>>>
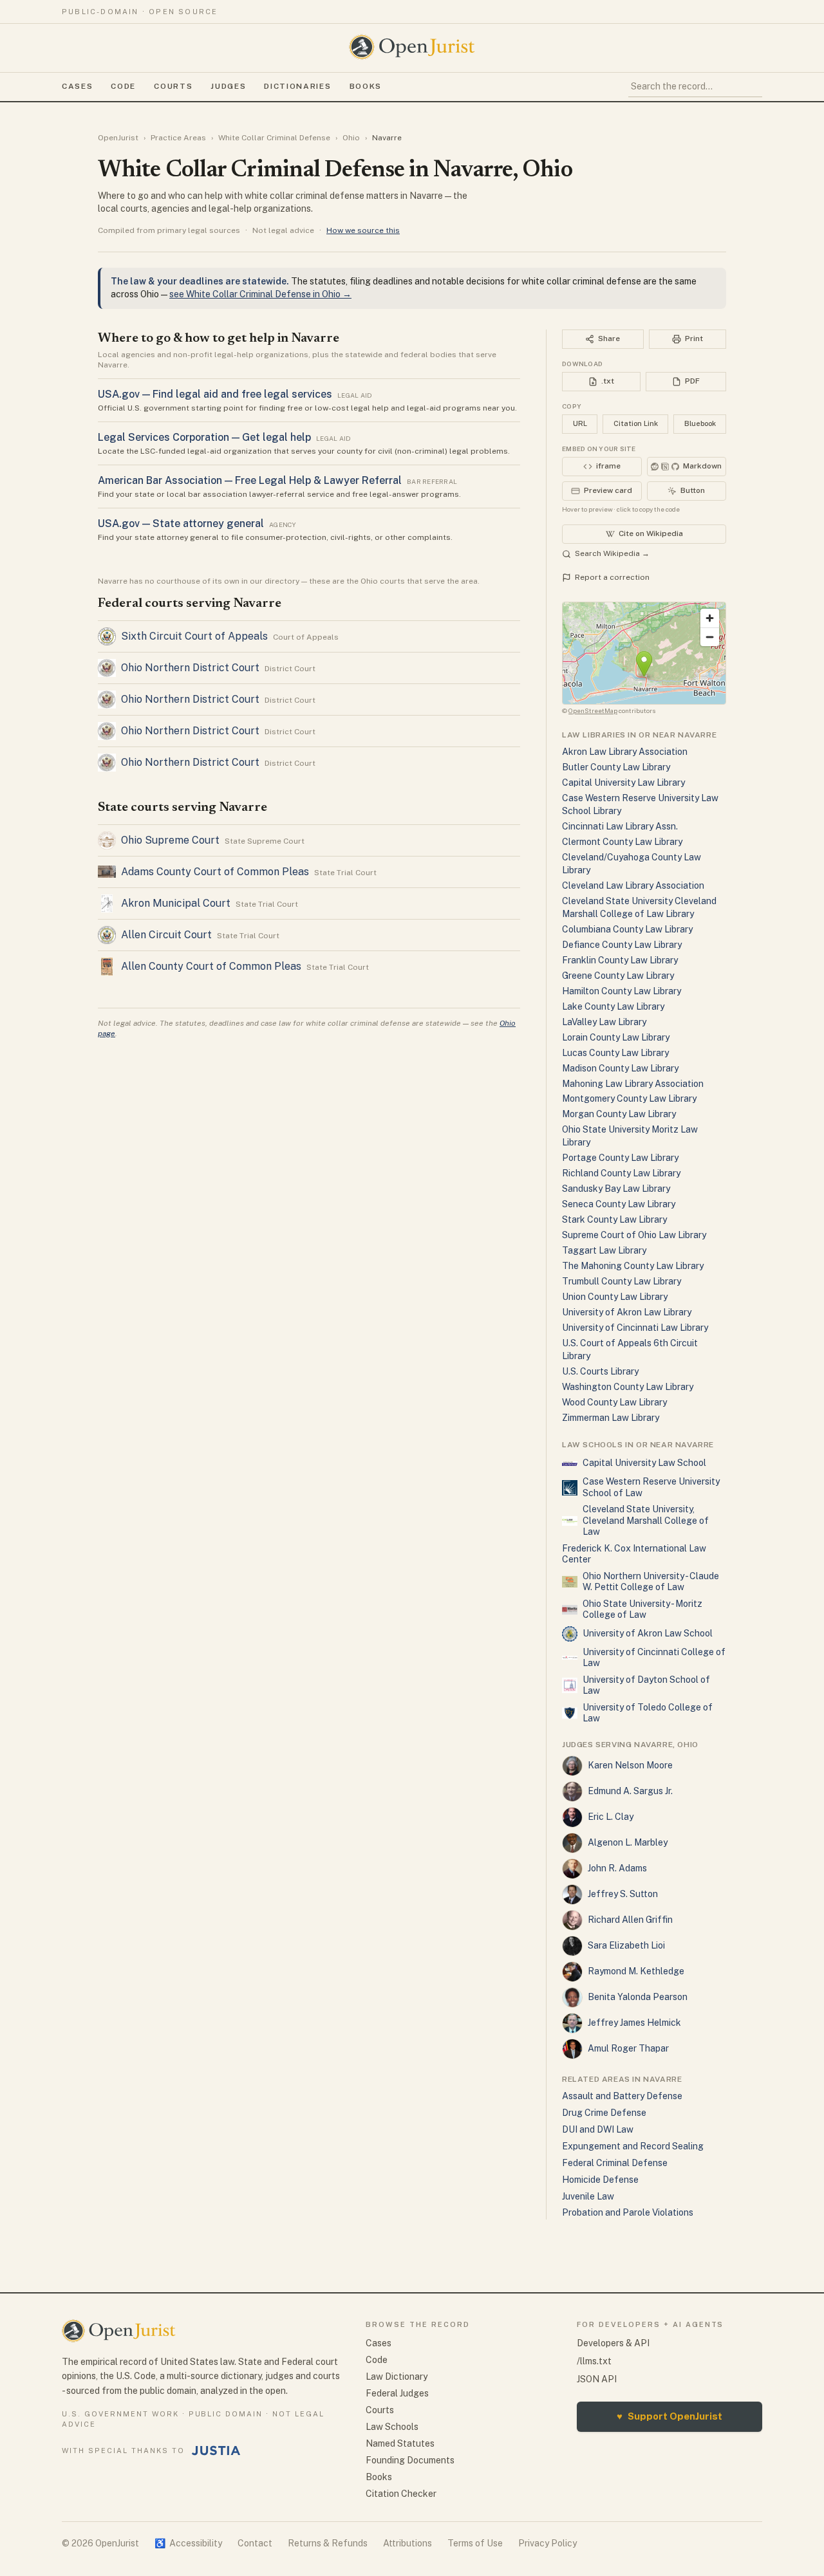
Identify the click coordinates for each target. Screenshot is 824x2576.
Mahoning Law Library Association (633, 1084)
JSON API (597, 2379)
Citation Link (635, 423)
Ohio (351, 137)
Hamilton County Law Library (621, 991)
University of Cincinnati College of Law (654, 1658)
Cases (77, 86)
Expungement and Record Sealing (633, 2146)
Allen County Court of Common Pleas (211, 966)
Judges (228, 86)
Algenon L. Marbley (628, 1842)
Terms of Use (475, 2543)
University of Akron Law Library (626, 1312)
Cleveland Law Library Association (633, 885)
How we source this (363, 230)
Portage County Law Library (620, 1158)
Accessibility (188, 2543)
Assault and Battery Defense (622, 2096)
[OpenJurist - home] (412, 47)
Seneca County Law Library (618, 1204)
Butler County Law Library (616, 767)
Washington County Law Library (627, 1387)
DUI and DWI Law (597, 2129)
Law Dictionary (396, 2376)
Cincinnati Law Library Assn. (620, 826)
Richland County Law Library (621, 1173)
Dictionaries (297, 86)
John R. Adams (617, 1868)
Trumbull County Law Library (621, 1281)
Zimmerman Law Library (610, 1418)
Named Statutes (400, 2443)
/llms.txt (594, 2361)
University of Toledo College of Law (648, 1713)
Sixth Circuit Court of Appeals (194, 636)
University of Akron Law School (648, 1633)
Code (123, 86)
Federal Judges (397, 2393)
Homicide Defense (600, 2179)
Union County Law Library (615, 1297)
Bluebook (700, 423)
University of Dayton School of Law (646, 1685)
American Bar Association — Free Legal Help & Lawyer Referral (250, 480)
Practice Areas (178, 137)
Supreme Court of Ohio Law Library (634, 1235)
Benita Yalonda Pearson (638, 1997)
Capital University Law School (644, 1463)
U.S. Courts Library (600, 1371)
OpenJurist (118, 137)
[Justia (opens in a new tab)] (216, 2450)
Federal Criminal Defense (615, 2163)
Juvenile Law (588, 2196)
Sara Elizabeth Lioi (626, 1945)
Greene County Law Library (618, 975)
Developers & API (613, 2343)
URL (580, 423)
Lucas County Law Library (615, 1053)
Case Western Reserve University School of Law (651, 1487)
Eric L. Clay (610, 1817)
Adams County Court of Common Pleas (215, 872)
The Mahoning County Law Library (633, 1266)
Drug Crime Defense (604, 2113)
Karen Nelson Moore (630, 1765)
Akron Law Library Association (625, 751)
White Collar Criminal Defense (274, 137)
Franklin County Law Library (620, 960)
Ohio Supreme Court (170, 840)
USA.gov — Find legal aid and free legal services (215, 394)
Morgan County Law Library (619, 1114)
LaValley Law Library (604, 1022)
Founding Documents (410, 2460)
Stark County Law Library (614, 1219)
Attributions (407, 2543)
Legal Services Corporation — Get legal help (204, 437)
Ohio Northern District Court (190, 668)
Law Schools (392, 2427)
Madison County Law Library (620, 1068)
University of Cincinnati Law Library (635, 1327)
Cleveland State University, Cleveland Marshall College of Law (646, 1520)
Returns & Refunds (328, 2543)
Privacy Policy (547, 2543)
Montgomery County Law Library (629, 1098)
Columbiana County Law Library (627, 929)
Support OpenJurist (669, 2416)
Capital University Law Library (623, 782)
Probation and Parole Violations (627, 2212)
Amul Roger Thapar (628, 2048)
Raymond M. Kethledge (636, 1971)
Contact (255, 2543)
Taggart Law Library (604, 1250)
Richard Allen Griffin (630, 1919)
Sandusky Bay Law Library (616, 1188)
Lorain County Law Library (616, 1037)
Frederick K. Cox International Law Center (634, 1554)
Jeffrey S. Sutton (623, 1894)
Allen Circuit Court (166, 935)
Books (366, 86)
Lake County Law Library (613, 1006)
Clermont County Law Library (622, 842)
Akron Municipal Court (175, 903)
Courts (173, 86)
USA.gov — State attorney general (181, 523)
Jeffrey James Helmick (634, 2022)
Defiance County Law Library (622, 945)
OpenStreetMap (592, 710)
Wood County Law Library (614, 1402)
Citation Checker (401, 2493)
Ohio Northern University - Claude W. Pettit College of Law (651, 1582)
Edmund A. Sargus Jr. (630, 1791)
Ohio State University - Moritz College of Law (642, 1609)
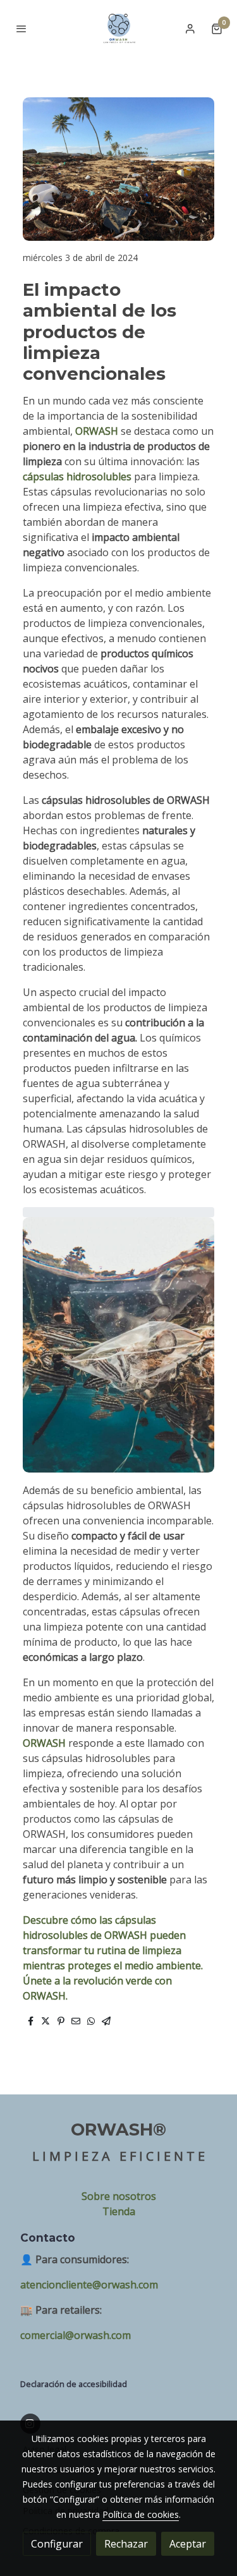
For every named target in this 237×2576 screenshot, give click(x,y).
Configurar (57, 2544)
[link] (118, 28)
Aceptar (187, 2544)
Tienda (118, 2211)
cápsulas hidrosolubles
<<<
_What to produce_
For this exercise, retype the listing above word for word and omit the pictures.

_Answer for this exercise_
Identify the click coordinates for each target. Screenshot is 824x2576.
Mahoning Law Library Association (633, 1084)
JSON API (597, 2379)
Citation Link (635, 423)
Ohio (351, 137)
Hamilton County Law Library (621, 991)
University of Cincinnati College of Law (654, 1658)
Cases (77, 86)
Expungement and Record Sealing (633, 2146)
Allen County Court of Common Pleas (211, 966)
Judges (228, 86)
Algenon L. Marbley (628, 1842)
Terms of Use (475, 2543)
University of Akron Law Library (626, 1312)
Cleveland Law Library Association (633, 885)
How we source this (363, 230)
Portage County Law Library (620, 1158)
Accessibility (188, 2543)
Assault and Battery Defense (622, 2096)
[OpenJurist - home] (412, 47)
Seneca County Law Library (618, 1204)
Butler County Law Library (616, 767)
Washington County Law Library (627, 1387)
DUI and DWI Law (597, 2129)
Law Dictionary (396, 2376)
Cincinnati Law Library Assn. (620, 826)
Richland County Law Library (621, 1173)
Dictionaries (297, 86)
John R. Adams (617, 1868)
Trumbull County Law Library (621, 1281)
Zimmerman Law Library (610, 1418)
Named Statutes (400, 2443)
/llms.txt (594, 2361)
University of Toledo College of Law (648, 1713)
Sixth Circuit Court of Appeals (194, 636)
University of Akron Law School (648, 1633)
Code (123, 86)
Federal Judges (397, 2393)
Homicide Defense (600, 2179)
Union County Law Library (615, 1297)
Bluebook (700, 423)
University of Dayton School of Law (646, 1685)
American Bar Association — Free Legal Help & Lawyer Referral (250, 480)
Practice Areas (178, 137)
Supreme Court of Ohio Law Library (634, 1235)
Benita Yalonda Pearson (638, 1997)
Capital University Law School (644, 1463)
U.S. Courts Library (600, 1371)
OpenJurist (118, 137)
[Justia (opens in a new tab)] (216, 2450)
Federal Criminal Defense (615, 2163)
Juvenile Law (588, 2196)
Sara Elizabeth Lioi (626, 1945)
Greene County Law Library (618, 975)
Developers & API (613, 2343)
URL (580, 423)
Lucas County Law Library (615, 1053)
Case Western Reserve University School of Law (651, 1487)
Eric L. Clay (610, 1817)
Adams County Court of Common Pleas (215, 872)
The Mahoning County Law Library (633, 1266)
Drug Crime Defense (604, 2113)
Karen Nelson Moore (630, 1765)
Akron Law Library Association (625, 751)
White Collar Criminal Defense (274, 137)
Franklin County Law Library (620, 960)
Ohio Supreme Court (170, 840)
USA.gov — Find legal aid and free legal services (215, 394)
Morgan County Law Library (619, 1114)
LaValley Law Library (604, 1022)
Founding Documents (410, 2460)
Stark County Law Library (614, 1219)
Attributions (407, 2543)
Legal Services Corporation — Get legal help (204, 437)
Ohio Northern District Court (190, 668)
Law Schools (392, 2427)
Madison County Law Library (620, 1068)
University of Cincinnati Law Library (635, 1327)
Cleveland State University, Cleveland Marshall College of Law (646, 1520)
Returns & Refunds (328, 2543)
Privacy Policy (547, 2543)
Montgomery County Law Library (629, 1098)
Columbiana County Law Library (627, 929)
Support OpenJurist (669, 2416)
Capital University Law Library (623, 782)
Probation and Parole Violations (627, 2212)
Amul Roger Thapar (628, 2048)
Raymond M. Kethledge (636, 1971)
Contact (255, 2543)
Taggart Law Library (604, 1250)
Richard Allen Griffin (630, 1919)
Sandusky Bay Law Library (616, 1188)
Lorain County Law Library (616, 1037)
Frederick K. Cox International Law Center (634, 1554)
Jeffrey S. Sutton (623, 1894)
Allen Circuit Court (166, 935)
Books (366, 86)
Lake County Law Library (613, 1006)
Clermont County Law Library (622, 842)
Akron Municipal Court (175, 903)
Courts (173, 86)
USA.gov — State attorney general (181, 523)
Jeffrey James Helmick (634, 2022)
Defiance County Law Library (622, 945)
OpenStreetMap (592, 710)
Wood County Law Library (614, 1402)
Citation Checker (401, 2493)
Ohio Northern University - Claude W. Pettit College of Law (651, 1582)
Edmund A. Sargus Jr. (630, 1791)
Ohio State University - Moritz College of Law (642, 1609)
For every named target in this 237×2576 screenshot, give click(x,y).
Configurar (57, 2544)
[link] (118, 28)
Aceptar (187, 2544)
Tienda (118, 2211)
cápsulas hidrosolubles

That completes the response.